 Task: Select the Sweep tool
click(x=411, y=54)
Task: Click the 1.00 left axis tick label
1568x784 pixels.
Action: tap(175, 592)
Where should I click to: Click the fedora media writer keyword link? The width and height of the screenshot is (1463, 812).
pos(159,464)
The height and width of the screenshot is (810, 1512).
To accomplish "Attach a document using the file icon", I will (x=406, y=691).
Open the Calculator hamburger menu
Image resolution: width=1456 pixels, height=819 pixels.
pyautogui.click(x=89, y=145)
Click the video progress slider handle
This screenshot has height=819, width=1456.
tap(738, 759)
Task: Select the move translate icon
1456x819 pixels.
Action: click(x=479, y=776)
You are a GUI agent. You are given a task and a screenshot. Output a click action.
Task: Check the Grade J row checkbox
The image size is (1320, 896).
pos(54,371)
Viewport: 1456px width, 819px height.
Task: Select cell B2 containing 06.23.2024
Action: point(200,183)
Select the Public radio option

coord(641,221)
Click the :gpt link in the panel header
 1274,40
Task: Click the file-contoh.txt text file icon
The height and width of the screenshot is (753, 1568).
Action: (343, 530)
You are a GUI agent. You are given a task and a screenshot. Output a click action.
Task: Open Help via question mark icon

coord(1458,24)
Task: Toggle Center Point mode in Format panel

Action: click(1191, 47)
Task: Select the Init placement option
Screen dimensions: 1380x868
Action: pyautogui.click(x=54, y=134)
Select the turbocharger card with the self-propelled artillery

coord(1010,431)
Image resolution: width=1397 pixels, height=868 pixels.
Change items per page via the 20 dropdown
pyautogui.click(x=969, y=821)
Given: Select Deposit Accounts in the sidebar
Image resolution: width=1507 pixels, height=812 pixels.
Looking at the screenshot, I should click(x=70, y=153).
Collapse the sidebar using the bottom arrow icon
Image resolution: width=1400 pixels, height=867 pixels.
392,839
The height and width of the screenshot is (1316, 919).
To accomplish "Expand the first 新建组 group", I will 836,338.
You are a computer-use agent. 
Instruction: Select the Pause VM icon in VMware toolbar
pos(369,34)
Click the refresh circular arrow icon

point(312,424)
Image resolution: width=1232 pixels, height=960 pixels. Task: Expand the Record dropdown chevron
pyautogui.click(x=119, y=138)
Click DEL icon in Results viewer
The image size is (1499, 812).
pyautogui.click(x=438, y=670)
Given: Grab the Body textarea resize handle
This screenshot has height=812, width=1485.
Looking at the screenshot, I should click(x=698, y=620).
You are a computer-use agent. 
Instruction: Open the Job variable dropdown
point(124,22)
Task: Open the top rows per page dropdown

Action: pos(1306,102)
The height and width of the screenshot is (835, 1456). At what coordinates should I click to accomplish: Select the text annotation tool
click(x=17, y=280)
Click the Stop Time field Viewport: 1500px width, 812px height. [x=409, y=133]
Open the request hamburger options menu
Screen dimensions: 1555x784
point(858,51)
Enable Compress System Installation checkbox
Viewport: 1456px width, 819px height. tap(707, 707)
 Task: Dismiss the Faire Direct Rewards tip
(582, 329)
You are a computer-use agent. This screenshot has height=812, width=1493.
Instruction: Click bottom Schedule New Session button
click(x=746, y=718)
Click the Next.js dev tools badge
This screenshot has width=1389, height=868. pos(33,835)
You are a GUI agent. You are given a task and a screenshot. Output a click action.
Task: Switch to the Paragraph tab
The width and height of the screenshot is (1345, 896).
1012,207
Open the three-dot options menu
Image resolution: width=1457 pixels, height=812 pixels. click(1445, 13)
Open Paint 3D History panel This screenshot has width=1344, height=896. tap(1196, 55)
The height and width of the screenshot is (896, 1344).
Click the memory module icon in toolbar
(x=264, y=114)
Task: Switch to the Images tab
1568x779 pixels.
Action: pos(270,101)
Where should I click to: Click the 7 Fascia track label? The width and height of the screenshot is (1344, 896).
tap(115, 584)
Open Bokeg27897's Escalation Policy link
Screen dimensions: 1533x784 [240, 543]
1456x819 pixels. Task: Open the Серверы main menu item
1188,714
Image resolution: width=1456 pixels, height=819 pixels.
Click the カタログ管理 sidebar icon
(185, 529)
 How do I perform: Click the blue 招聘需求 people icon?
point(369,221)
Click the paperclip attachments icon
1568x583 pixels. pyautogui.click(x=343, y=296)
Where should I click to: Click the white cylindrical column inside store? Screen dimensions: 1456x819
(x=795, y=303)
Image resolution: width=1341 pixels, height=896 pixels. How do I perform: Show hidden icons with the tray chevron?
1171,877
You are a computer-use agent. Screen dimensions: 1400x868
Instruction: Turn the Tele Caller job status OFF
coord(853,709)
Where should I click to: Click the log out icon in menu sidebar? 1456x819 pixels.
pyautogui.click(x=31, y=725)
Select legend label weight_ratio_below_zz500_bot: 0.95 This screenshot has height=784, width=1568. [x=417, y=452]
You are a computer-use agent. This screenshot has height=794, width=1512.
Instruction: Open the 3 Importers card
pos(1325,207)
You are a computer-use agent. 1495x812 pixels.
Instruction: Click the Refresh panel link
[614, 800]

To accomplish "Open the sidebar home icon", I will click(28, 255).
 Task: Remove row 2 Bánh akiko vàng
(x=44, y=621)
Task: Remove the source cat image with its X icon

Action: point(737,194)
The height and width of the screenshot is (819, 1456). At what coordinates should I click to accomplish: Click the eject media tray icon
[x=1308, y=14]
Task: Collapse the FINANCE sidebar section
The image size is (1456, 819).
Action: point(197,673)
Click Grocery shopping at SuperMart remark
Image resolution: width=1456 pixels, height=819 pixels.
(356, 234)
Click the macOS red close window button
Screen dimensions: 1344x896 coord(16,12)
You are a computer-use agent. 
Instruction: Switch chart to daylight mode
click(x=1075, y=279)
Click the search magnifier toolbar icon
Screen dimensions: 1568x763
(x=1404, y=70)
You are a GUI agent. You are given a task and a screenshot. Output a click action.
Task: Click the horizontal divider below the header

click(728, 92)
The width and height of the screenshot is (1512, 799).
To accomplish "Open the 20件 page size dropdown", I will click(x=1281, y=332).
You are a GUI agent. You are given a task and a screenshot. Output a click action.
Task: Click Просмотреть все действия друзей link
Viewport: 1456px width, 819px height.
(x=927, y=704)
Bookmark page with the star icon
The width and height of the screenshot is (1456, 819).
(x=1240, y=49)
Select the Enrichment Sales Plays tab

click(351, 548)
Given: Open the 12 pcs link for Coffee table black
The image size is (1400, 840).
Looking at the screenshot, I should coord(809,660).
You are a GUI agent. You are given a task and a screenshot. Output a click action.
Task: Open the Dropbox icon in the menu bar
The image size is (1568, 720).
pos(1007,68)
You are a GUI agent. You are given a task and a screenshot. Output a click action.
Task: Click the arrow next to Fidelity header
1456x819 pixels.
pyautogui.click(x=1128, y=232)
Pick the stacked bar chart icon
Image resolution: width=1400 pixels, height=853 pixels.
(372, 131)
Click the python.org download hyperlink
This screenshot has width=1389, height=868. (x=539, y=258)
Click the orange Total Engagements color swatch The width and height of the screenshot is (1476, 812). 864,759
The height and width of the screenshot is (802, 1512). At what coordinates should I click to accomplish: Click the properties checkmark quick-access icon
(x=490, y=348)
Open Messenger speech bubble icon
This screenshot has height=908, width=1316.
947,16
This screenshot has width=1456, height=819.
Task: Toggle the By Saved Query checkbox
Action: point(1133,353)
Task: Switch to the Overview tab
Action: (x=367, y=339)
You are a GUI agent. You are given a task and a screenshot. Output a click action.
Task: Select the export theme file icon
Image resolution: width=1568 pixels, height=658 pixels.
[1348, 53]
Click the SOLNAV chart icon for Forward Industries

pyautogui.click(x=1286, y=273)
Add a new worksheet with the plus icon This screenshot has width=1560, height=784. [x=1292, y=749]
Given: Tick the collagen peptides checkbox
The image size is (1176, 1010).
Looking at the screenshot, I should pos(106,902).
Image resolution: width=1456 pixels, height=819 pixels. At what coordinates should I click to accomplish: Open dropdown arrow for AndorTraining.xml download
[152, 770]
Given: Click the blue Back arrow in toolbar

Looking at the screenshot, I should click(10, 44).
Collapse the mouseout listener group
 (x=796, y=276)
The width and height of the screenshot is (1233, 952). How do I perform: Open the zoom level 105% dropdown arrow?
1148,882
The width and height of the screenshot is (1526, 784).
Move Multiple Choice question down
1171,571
--- --- ---
▸ **Your task**: Nothing but a number should be returned: the count of lines in the listing that contain the string "computer".

▸ **Solution to this problem**: 7